#### [Work instructions]
Every line of the data is to be retyped exactly.

(Collected data)
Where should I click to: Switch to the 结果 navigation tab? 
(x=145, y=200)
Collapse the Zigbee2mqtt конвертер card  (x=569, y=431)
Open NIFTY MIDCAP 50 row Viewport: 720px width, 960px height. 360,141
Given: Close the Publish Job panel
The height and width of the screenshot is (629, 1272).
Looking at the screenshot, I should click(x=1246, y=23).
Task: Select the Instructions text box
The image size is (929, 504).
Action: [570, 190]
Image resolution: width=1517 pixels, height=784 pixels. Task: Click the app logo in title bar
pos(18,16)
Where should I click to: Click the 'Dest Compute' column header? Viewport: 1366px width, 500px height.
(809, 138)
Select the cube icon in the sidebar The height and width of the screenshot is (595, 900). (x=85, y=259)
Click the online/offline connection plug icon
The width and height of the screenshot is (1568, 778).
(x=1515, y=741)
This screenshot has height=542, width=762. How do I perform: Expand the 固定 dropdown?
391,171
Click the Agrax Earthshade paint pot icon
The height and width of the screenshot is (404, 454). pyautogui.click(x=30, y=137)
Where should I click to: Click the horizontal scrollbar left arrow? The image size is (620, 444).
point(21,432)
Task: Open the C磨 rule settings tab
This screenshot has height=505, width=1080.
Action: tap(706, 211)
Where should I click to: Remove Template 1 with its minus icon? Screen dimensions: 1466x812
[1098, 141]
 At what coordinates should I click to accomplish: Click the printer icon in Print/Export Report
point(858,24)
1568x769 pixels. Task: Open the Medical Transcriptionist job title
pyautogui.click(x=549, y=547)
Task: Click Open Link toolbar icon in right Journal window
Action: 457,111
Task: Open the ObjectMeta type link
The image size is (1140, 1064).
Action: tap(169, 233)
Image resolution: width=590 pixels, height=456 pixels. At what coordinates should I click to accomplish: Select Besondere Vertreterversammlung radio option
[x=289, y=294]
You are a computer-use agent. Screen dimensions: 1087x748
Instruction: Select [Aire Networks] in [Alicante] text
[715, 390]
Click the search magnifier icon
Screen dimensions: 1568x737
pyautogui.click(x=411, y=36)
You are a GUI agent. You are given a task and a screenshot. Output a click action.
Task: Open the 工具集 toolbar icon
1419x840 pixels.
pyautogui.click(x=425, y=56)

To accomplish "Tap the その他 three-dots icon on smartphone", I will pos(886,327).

#### [Answer below]
Where should I click to: Switch to the 结果 navigation tab? 
(x=145, y=200)
Collapse the Zigbee2mqtt конвертер card  (x=569, y=431)
Open NIFTY MIDCAP 50 row Viewport: 720px width, 960px height. 360,141
Given: Close the Publish Job panel
The height and width of the screenshot is (629, 1272).
Looking at the screenshot, I should click(x=1246, y=23).
Task: Select the Instructions text box
The image size is (929, 504).
Action: [570, 190]
Image resolution: width=1517 pixels, height=784 pixels. Task: Click the app logo in title bar
pos(18,16)
Where should I click to: Click the 'Dest Compute' column header? Viewport: 1366px width, 500px height.
(809, 138)
Select the cube icon in the sidebar The height and width of the screenshot is (595, 900). (x=85, y=259)
Click the online/offline connection plug icon
The width and height of the screenshot is (1568, 778).
(x=1515, y=741)
This screenshot has height=542, width=762. How do I perform: Expand the 固定 dropdown?
391,171
Click the Agrax Earthshade paint pot icon
The height and width of the screenshot is (404, 454). pyautogui.click(x=30, y=137)
Where should I click to: Click the horizontal scrollbar left arrow? The image size is (620, 444).
point(21,432)
Task: Open the C磨 rule settings tab
This screenshot has height=505, width=1080.
Action: tap(706, 211)
Where should I click to: Remove Template 1 with its minus icon? Screen dimensions: 1466x812
[1098, 141]
 At what coordinates should I click to accomplish: Click the printer icon in Print/Export Report
point(858,24)
1568x769 pixels. Task: Open the Medical Transcriptionist job title
pyautogui.click(x=549, y=547)
Task: Click Open Link toolbar icon in right Journal window
Action: 457,111
Task: Open the ObjectMeta type link
The image size is (1140, 1064).
Action: tap(169, 233)
Image resolution: width=590 pixels, height=456 pixels. At what coordinates should I click to accomplish: Select Besondere Vertreterversammlung radio option
[x=289, y=294]
You are a computer-use agent. Screen dimensions: 1087x748
Instruction: Select [Aire Networks] in [Alicante] text
[715, 390]
Click the search magnifier icon
Screen dimensions: 1568x737
pyautogui.click(x=411, y=36)
You are a GUI agent. You are given a task and a screenshot. Output a click action.
Task: Open the 工具集 toolbar icon
1419x840 pixels.
pyautogui.click(x=425, y=56)

To accomplish "Tap the その他 three-dots icon on smartphone", I will pos(886,327).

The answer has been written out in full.